Incident documentation/20130628-Site

From Wikitech
Jump to: navigation, search

Summary

At ~04:30 UTC on 2013-06-28 the site went down during a deploy started by Roan K. Caused by an improperly deployed extension (WikibaseDataModel). This extension caused mergeMessageFileList.php to abort (due to a limitation in mergeMessageFileList.php).

What Happened

04:20: Tim goes to lunch
04:22: Roan updated VisualEditor and started running scap. Exceptions immediately began to be logged, of the form
2013-06-28 04:22:47 srv270 enwiki: [a57c6f8a] /wiki/Main_Page
Exception from line 315 of /usr/local/apache/common-local/php-1.22wmf8/includes/MagicWord.php:
Error: invalid magic word 'coordinates'
The exception rate ramps up as the change is deployed to more servers.
04:30: scap completes
04:31: Roan discovers that the site is broken as a result of the scap
04:39: Roan determines that the problem is due to WikibaseDataModel being listed in extension-list but not checked out
04:42: Roan creates the WikibaseDataModel directory and runs mw-update-l10n
04:45: Roan syncs ExtensionMessages-1.22wmf8.php
04:46: Roan runs scap
04:49: Tim returns from lunch
04:50: scap completes
04:51: Roan runs mw-update-l10n again, notices an error about WikiDataDataBase, and reports that ExtensionMessages-1.22wmf8.php is empty (zero bytes)
04:51: Tim attempts to copy in ExtensionMessages from wmf9 and sync that out, but runs the wrong sync command
04:52: Roan removes WikibaseDataModel from extension-list, successfully rebuilds ExtensionMessages-1.22wmf8.php, and runs the correct sync command
04:52: Roan starts running mw-update-l10n again, which runs until 04:57
04:54: Roan does a "sync-dir php-1.22wmf8/cache/l10n", forgetting that mw-update-l10n is still in progress. It runs until Roan kills it at 05:01.
04:57: Tim disables the GeoData extension in CommonSettings.php
04:57: Roan reports that a different extension is now failing instead
04:59: Tim switches all 1.22wmf8 wikis to 1.22wmf7
05:01: The site comes back up

Lessons Learned

  • extension-list was modified in git, but the change was not properly deployed.
  • WikibaseDataModel returns null from the file level of its extension setup file, causing mergeMessageFileList.php to abort even when the file was present.
    • Issue is that this code was moved out of the Wikibase "extension" (git repo) into a stand-alone git repo and extension. In the version of Wikibase in wmf8, it was loading the code from the Wikibase git repo and setting a define WIKIBASE_DATAMODEL_VERSION (or something).
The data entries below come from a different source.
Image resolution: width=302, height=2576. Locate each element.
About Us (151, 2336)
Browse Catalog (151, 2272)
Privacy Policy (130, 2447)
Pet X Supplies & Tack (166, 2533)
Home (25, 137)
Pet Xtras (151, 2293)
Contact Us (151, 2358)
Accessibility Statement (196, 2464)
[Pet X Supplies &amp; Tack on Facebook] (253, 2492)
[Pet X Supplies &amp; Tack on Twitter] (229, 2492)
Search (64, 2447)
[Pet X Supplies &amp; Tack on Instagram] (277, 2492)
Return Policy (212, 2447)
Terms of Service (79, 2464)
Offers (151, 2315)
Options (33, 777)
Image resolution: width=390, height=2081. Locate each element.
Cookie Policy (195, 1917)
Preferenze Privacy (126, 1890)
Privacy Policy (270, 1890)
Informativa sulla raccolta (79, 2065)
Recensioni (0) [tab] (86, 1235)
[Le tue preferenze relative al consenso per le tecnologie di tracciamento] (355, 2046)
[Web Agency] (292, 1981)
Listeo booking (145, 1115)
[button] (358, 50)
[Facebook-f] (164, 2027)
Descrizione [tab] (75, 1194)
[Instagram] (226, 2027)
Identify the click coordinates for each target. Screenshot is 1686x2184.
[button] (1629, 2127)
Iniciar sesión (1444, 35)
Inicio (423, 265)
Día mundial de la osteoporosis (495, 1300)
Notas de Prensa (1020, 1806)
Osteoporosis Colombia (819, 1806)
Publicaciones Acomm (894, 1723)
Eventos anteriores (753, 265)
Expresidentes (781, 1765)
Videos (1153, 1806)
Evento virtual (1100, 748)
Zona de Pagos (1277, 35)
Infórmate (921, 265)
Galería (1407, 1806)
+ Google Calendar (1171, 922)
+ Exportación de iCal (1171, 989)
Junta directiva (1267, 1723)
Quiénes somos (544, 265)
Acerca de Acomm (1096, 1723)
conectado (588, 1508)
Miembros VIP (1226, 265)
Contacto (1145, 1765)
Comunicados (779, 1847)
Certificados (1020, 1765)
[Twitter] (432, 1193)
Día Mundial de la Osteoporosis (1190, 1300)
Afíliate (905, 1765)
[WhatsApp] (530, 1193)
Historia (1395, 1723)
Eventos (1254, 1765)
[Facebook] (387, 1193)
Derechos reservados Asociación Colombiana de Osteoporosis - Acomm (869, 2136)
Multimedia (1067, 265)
Then when it tries to load WikibaseDataModel, the constant is already set and code/classes already loaded, so the code returns instead of loading stuff again. Having it loaded twice could be a problem, as it could load the *wrong* version.
    • The intention is for WikibaseDataModel to be for wmf9 only. We could set configuration in CommonSettings and InitialiseSettings to help control things but it's error prone.
    • I think best is for the mergeMessageFileList.php to skip any missing extension files. (e.g. allow the extension to be present in wmf9 branch and not in wmf8) aude (talk) 19:11, 28 June 2013 (UTC)
  • A bug in mw-update-l10n causes errors from mergeMessageFileList.php to be ignored. A zero-length file is created by mktemp and copied into the production, then the l10n cache is rebuilt with no extensions defined. bugzilla:50347

Action Items

  • mergeMessageFileList.php should support comments in its input file. Comments should be added to extension-list in git detailing deployment procedure and potential pitfalls.
  • bugzilla:50347 (mergeMessageFileList.php bug above) should be fixed. Yes check.svg Done
  • Periodic backups of the /a/common directory including unversioned l10n cache files should be made, so that the site can rapidly be restored to a known-good state in the event of cache corruption.
  • Sanity checks should be done by scap before the files are pushed out, in addition to sanity checks done by MagicWord::get() at runtime.
  • Communication! Code pushes should be done during hours when ops are very likely to be awake, unless it is in emergency
  • Emergency procedures - we need to make emergency procedures such as "rollback first, fix later"
  • Update documentation at Heterogeneous_deployment#Add_new_extensions_to_extension-list (specifically, if an extension is added and needed in a new branch, it also needs to be added to older branches even if not used or enabled there?) or can the mergeMessageFileList.php be changed so that it ignores missing extensions, maybe with a warning? (see patch 71056, suggestions? any reason not to do this?)